## Exercise data
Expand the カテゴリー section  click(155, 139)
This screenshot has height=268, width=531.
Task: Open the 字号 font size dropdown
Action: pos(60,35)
* * *
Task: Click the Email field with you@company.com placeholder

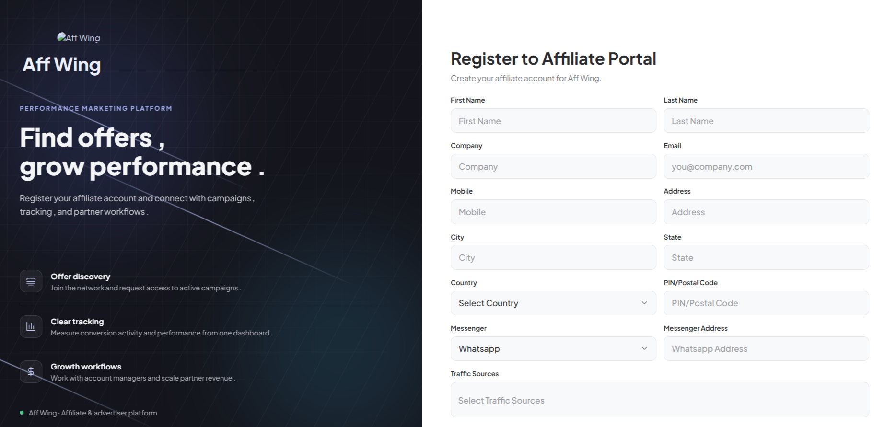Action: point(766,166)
...
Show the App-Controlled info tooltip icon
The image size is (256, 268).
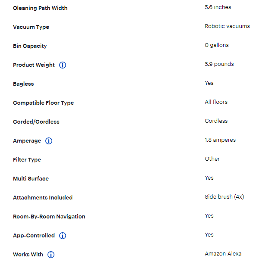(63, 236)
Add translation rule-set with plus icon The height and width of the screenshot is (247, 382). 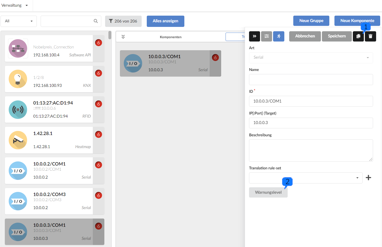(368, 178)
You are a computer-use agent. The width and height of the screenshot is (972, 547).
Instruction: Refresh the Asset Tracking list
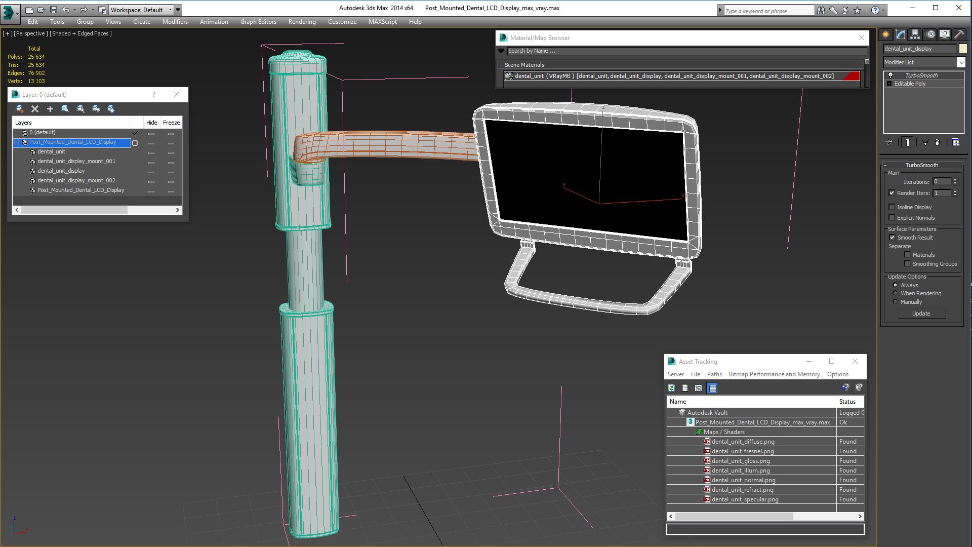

## Instructions for the task
Going back to the entries above, set down exactly the lines that begin at the one with "You are a computer-use" and end at the one with "Instruction: Refresh the Asset Tracking list", both included, and nothing else.

## Result for this exercise
You are a computer-use agent. The width and height of the screenshot is (972, 547).
Instruction: Refresh the Asset Tracking list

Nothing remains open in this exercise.